To address these challenges, a variety of modeling approaches have been explored—from traditional machine learning with lexical features to transformer-based deep learning models [6]. This paper builds on these advancements, evaluating classical and transformer-based methods (specifically XLNet) for both binary and multiclass hope speech detection in English-language data.

2. Literature Review

The computational modeling of hope speech has evolved significantly over the past few years. One of the earliest large-scale initiatives in this space was HopeEDI, which introduced a multilingual dataset aimed at promoting equality, diversity, and inclusion through automated detection of hopeful language [ 1 ]. This work laid the foundation for further shared tasks that expanded the focus from binary hope detection to fine-grained, multiclass categorization.

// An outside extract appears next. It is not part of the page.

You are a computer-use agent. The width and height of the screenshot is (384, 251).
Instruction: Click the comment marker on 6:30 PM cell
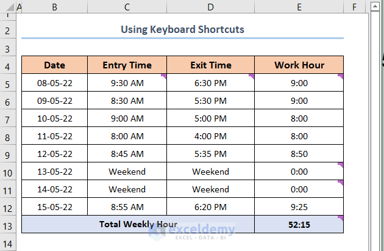(x=252, y=76)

The IberLEF 2023 shared task on multilingual hope detection explored variations across languages and cultural contexts [ 2 ], while the 2024 iteration examined hope in both its motivational and sarcastic dimensions [ 3 ]. This continued focus on evolving challenges within the field is also reflected in the organization of subsequent shared tasks, such as the upcoming IberLEF 2025 [7]. These studies emphasized the semantic complexity of hope-related discourse and the importance of contextual modeling.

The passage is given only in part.